A Tradição do Coco em Petrolina
Com uma mistura de ritmo vibrante e alegria contagiante, o grupo de Dança do Coco, apoiado pela Fundação Nilo Coelho, se destaca como um importante representante da cultura popular do Nordeste em Petrolina, Pernambuco. O grupo é formado por jovens do bairro João de Deus e tem como missão manter viva uma tradição que remonta a várias décadas, servindo como um elo precioso entre gerações.
O Coco é uma dança de roda originária do Nordeste do Brasil, com raízes que se entrelaçam com a cultura africana e indígena. Sua origem remonta aos antigos engenhos de açúcar de estados como Pernambuco, Alagoas e Paraíba, onde se firmou como um símbolo de coletividade e resistência. A dança é marcada por um som característico, produzido por instrumentos como o triângulo, atabaque, pandeiro e ganzá. Além disso, as palmas e as vozes dos dançarinos trazem uma sonoridade única e uma atmosfera de alegria que contagiava todos os presentes.
A Evolução do Grupo
A versão contemporânea do Coco que conhecemos hoje foi desenvolvida na década de 1970, na antiga Escola Marechal Antônio Alves Filho (EMAAF), sob a liderança da professora Zélia Almeida. Essa adaptação acabou se tornando conhecida como Coco do EMAAF, incorporando características sertanejas e elementos do cotidiano, como o pilão, o milho e as cascas de coco, além de trajes que refletem influências da Bahia.

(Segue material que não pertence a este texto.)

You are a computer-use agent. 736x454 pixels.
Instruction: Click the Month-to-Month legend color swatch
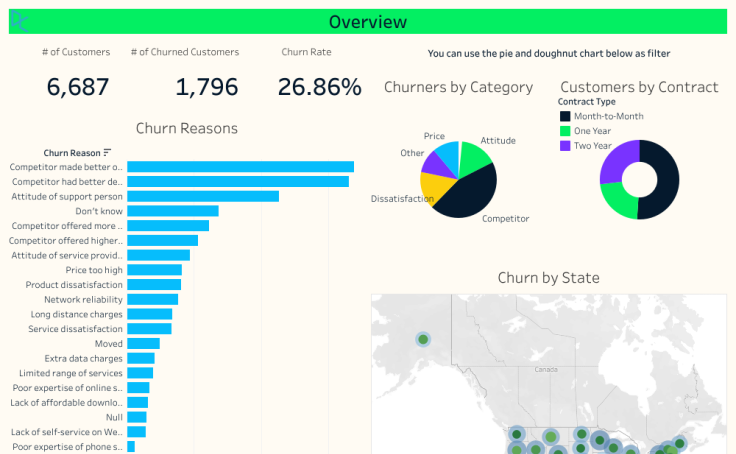tap(565, 117)
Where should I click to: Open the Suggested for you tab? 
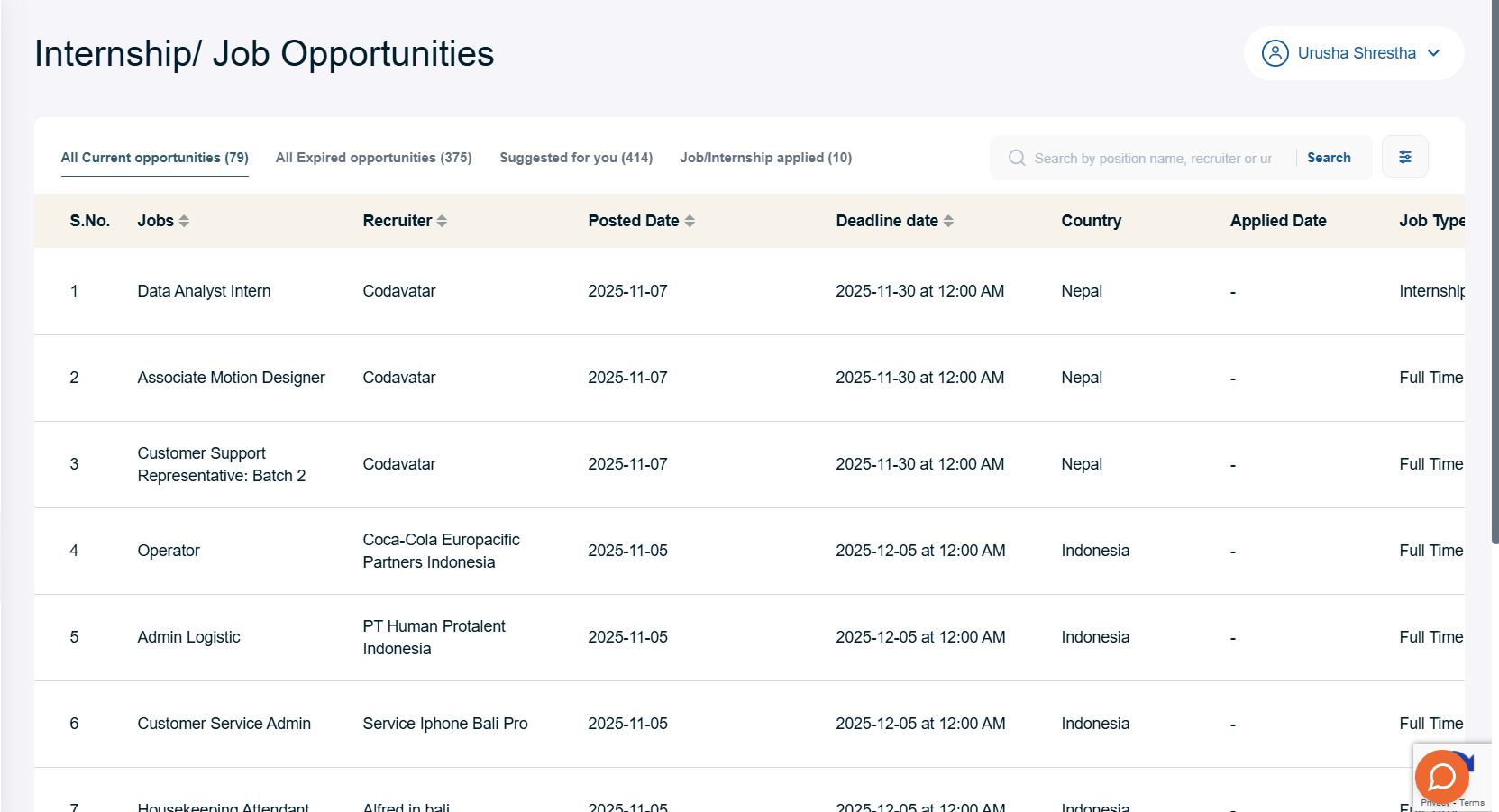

Em 2019, a professora Maria Beatriz Santana Barreto, que atualmente ocupa o cargo de Vice-Presidente da Fundação Nilo Coelho e foi ex-professora da EMAAF, decidiu resgatar essa valiosa manifestação cultural em colaboração com o artista e coreógrafo Antônio Justino Filho. Desde então, a iniciativa tem sido sustentada e valorizada pelo atual presidente da fundação, Miguel Coelho. O grupo agora faz parte do projeto Arte e Vida, que oferece suporte socioeducativo, cultural e psicopedagógico a crianças e adolescentes do bairro João de Deus.
Impacto Cultural e Social
Comandado por Júlia Ferreira da Silva, o grupo de Dança do Coco tem se destacado com apresentações que encantam o público local e reforçam o compromisso da Fundação Nilo Coelho com a valorização da cultura popular. As performances não apenas contribuem para a preservação das tradições, mas também promovem inclusão social e o fortalecimento da identidade cultural da comunidade de Petrolina.
A dança do Coco, portanto, não é apenas uma atividade artística; é uma celebração das raízes e da cultura nordestina, que continua a ressoar com força entre as novas gerações, promovendo um sentimento de pertencimento e orgulho. O trabalho do grupo é uma demonstração de como a arte pode ser um poderoso meio de transformação social e comunitária, unindo pessoas através da música e da dança.